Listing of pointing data
— Begin —

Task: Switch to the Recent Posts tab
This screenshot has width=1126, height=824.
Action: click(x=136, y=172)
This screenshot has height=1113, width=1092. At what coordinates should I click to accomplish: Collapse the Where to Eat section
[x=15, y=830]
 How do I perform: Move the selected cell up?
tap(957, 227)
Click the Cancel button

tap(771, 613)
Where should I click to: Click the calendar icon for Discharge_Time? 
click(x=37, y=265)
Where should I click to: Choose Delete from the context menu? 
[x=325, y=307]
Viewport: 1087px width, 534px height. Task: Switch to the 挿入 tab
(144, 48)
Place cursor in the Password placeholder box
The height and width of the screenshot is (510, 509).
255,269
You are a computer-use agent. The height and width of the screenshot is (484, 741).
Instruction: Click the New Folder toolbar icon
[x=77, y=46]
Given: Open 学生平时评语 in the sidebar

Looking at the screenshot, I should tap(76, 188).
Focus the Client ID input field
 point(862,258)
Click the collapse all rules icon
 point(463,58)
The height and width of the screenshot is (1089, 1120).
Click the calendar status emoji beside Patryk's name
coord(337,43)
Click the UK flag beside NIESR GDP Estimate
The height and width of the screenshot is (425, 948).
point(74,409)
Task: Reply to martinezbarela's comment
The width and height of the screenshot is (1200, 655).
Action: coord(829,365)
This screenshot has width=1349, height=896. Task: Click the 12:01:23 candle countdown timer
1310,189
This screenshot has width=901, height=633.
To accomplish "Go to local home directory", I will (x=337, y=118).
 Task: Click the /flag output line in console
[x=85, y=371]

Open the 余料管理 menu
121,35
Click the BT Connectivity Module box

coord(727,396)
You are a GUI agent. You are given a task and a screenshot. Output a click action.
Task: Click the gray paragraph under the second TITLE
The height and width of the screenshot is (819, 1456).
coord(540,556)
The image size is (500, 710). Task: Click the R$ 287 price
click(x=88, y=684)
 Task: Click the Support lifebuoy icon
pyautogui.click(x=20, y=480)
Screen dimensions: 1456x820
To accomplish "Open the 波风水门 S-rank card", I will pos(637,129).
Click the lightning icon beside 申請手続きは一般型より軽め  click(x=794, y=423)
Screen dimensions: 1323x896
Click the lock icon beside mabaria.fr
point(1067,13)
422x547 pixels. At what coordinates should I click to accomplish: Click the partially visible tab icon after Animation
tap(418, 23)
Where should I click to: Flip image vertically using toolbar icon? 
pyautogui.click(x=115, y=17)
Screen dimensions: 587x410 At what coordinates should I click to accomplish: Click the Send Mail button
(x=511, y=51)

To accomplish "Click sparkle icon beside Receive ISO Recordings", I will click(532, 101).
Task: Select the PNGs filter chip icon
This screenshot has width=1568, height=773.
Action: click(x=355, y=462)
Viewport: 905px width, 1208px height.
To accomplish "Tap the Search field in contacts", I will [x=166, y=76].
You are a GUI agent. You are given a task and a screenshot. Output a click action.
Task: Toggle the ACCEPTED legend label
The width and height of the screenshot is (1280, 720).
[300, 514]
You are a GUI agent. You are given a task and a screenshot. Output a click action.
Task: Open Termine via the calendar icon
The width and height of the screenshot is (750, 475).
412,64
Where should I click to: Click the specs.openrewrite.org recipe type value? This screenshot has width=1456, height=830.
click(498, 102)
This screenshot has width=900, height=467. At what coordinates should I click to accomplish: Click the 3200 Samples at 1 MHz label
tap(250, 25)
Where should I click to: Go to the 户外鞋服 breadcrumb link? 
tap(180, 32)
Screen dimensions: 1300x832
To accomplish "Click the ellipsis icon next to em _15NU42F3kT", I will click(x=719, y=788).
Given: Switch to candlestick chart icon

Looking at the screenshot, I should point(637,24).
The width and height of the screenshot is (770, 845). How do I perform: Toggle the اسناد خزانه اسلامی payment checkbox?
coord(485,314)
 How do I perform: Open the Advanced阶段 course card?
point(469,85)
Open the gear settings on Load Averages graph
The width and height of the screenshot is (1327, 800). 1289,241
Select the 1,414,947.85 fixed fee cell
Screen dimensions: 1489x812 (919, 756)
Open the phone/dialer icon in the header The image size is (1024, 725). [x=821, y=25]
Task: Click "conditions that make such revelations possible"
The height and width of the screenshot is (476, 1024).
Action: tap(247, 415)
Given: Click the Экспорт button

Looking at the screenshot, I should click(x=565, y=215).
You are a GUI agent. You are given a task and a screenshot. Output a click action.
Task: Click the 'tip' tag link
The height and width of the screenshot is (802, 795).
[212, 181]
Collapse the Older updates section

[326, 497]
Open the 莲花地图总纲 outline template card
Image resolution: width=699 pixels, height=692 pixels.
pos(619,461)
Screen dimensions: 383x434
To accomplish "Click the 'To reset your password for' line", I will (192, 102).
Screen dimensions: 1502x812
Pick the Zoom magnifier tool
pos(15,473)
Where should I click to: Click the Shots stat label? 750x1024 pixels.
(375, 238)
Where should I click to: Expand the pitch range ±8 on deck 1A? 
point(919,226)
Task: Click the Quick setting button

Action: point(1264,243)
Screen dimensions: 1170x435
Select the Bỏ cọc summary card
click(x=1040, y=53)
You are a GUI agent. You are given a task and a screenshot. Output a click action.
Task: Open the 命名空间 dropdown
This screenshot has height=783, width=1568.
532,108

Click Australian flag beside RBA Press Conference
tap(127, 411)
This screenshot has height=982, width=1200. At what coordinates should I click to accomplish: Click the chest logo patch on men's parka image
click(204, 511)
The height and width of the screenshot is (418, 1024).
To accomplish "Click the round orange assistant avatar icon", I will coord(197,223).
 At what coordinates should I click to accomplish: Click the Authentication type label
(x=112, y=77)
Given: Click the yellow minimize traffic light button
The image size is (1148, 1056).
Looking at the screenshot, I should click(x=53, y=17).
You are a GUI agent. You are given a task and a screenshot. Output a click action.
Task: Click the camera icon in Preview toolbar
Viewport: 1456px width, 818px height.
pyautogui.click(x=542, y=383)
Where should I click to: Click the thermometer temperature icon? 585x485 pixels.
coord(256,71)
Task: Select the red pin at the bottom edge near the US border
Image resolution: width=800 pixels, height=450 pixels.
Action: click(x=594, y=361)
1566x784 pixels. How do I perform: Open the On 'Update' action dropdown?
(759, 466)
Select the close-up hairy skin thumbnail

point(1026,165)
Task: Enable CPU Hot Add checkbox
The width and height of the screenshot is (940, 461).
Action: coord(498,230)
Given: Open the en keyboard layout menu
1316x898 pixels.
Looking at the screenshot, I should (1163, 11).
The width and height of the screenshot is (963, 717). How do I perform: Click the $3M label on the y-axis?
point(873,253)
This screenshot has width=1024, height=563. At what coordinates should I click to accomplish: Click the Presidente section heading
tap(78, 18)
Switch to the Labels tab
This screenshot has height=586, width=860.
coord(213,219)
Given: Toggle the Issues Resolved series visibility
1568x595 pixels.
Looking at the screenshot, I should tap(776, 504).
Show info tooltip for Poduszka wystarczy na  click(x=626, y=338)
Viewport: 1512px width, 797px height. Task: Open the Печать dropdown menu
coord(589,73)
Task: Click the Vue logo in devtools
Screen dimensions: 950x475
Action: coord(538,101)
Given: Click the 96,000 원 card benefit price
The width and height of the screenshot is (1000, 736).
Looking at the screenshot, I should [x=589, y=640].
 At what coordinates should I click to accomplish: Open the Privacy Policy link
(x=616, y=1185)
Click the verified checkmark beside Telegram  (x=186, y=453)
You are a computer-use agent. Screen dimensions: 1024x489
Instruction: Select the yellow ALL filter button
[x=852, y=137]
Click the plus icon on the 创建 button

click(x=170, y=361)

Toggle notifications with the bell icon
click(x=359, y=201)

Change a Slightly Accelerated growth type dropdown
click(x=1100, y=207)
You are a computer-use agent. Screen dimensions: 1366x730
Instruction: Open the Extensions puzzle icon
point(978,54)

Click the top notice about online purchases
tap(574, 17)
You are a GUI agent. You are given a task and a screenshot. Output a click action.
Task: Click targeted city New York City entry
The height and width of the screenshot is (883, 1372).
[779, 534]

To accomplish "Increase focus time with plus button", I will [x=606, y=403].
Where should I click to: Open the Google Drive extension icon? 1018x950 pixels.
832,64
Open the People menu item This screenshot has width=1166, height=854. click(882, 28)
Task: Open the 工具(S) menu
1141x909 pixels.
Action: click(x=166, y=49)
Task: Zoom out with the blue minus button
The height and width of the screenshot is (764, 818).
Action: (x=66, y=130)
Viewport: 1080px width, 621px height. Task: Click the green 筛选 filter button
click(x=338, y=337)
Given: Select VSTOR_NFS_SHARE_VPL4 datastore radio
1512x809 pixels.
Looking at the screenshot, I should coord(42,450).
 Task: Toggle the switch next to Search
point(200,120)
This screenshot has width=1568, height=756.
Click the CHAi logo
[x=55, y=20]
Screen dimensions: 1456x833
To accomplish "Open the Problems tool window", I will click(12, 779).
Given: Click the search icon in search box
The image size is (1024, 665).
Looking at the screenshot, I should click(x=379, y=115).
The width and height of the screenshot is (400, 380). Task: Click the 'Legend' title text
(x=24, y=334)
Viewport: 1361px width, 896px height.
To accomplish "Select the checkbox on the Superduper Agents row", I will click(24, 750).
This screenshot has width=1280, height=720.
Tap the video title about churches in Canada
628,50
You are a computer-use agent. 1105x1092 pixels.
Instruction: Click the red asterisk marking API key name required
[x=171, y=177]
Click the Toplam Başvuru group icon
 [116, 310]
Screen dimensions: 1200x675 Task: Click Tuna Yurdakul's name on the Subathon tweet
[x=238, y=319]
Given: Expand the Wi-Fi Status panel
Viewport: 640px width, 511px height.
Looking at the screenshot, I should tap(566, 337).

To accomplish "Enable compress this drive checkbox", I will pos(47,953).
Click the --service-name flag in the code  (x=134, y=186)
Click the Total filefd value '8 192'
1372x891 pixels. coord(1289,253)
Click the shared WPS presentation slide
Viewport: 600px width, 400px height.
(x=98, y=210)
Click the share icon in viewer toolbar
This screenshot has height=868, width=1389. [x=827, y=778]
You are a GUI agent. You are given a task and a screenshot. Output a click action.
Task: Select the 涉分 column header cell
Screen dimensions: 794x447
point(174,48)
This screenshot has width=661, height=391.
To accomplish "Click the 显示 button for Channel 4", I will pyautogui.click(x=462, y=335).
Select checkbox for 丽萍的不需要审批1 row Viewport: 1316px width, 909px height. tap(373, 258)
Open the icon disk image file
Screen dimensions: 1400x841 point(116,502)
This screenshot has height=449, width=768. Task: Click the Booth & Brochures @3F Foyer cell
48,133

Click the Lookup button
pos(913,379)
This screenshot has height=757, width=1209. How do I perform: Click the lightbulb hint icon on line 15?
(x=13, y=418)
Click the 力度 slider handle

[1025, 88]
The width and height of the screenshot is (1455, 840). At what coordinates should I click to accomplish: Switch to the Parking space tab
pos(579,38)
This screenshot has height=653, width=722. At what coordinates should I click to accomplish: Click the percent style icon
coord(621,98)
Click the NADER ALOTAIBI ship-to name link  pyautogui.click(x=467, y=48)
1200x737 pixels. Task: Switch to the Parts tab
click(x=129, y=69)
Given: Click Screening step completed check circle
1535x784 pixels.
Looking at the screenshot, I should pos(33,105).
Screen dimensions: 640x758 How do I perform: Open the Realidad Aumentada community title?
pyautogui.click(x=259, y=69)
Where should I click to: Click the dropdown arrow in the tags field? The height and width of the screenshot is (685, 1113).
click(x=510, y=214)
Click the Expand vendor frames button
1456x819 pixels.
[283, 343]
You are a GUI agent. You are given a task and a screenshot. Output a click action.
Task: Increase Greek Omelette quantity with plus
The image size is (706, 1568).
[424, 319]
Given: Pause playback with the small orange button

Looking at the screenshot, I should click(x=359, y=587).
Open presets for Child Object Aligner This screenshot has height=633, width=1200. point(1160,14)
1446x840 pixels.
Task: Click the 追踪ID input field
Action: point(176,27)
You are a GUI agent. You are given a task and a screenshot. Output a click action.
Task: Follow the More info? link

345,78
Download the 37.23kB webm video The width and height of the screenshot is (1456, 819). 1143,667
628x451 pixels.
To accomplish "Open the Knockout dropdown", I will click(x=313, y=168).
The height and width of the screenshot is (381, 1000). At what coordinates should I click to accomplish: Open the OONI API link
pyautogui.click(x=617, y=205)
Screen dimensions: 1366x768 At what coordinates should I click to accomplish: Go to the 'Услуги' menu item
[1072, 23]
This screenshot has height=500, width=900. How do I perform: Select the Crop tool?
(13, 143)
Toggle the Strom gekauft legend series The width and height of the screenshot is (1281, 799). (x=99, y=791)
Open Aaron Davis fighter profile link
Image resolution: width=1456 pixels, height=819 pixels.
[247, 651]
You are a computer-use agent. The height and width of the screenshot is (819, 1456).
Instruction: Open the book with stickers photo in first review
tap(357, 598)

— End —

**Your objective:** Return the lines of the listing exactly, from its first line through the line containing "[x=325, y=307]", with both ends included.

**Written response:**
Task: Switch to the Recent Posts tab
This screenshot has width=1126, height=824.
Action: click(x=136, y=172)
This screenshot has height=1113, width=1092. At what coordinates should I click to accomplish: Collapse the Where to Eat section
[x=15, y=830]
 How do I perform: Move the selected cell up?
tap(957, 227)
Click the Cancel button

tap(771, 613)
Where should I click to: Click the calendar icon for Discharge_Time? 
click(x=37, y=265)
Where should I click to: Choose Delete from the context menu? 
[x=325, y=307]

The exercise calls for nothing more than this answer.